Task prompt:
Copy out every line of the records in the part that opens with the line containing "You are a GUI" and closes with the line containing "tap(741, 422)", keeping all the text. Multiply each answer coordinate by 1.3, round it to a whole number with halves going up, and leave the pictures out.

[Source data]

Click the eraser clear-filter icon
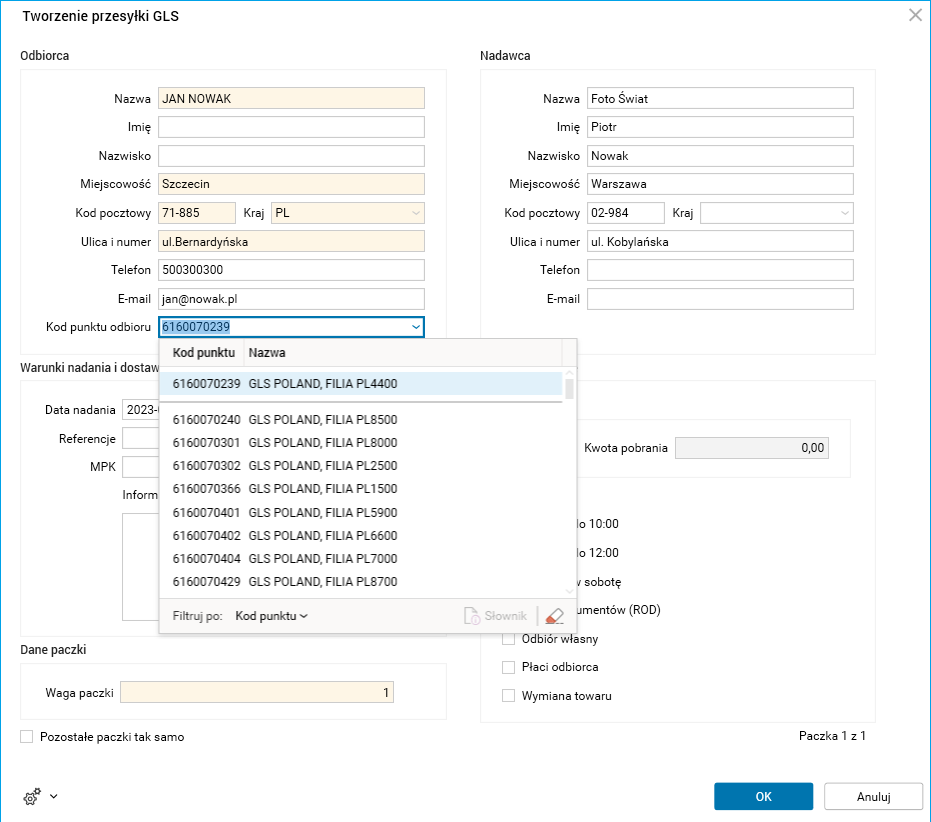The width and height of the screenshot is (931, 822). click(555, 616)
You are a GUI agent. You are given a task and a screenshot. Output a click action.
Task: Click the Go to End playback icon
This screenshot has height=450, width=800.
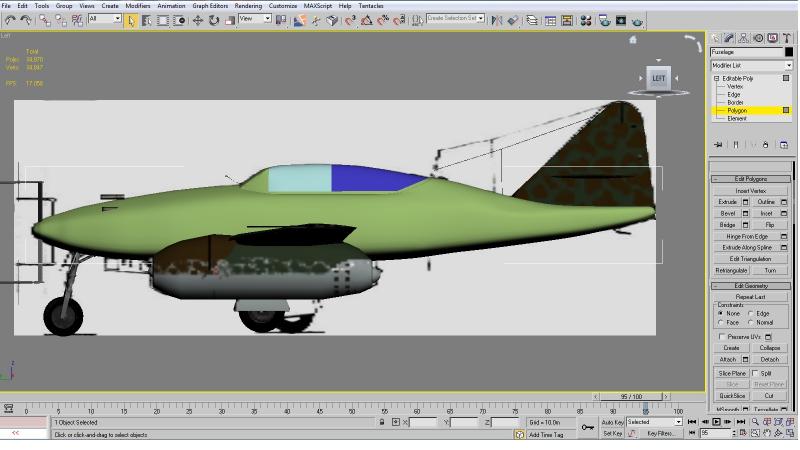tap(741, 422)
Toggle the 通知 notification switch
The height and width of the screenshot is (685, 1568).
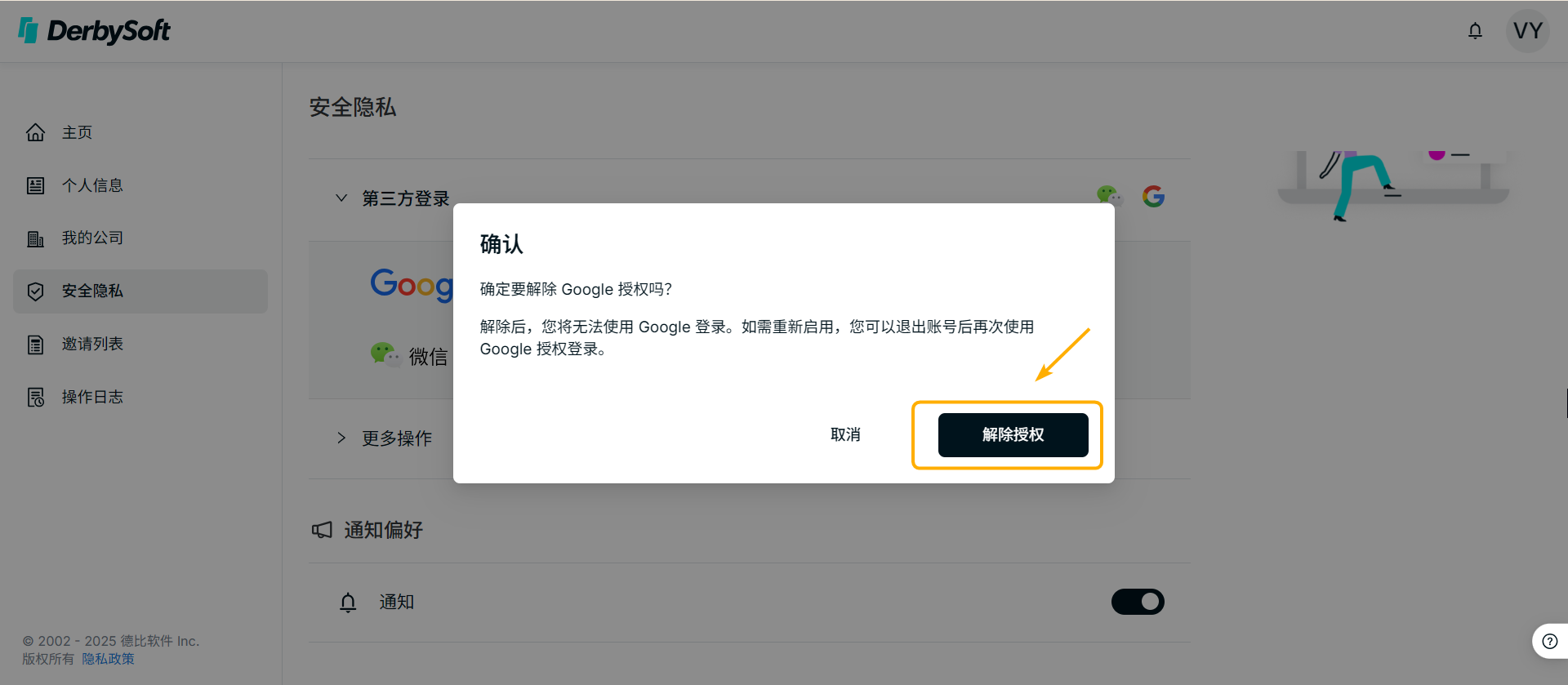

Result of this task:
You are a GUI agent. You are given a task and a screenshot. Output a click action.
Task: Click the Go to End playback icon
This screenshot has height=450, width=800.
tap(963, 549)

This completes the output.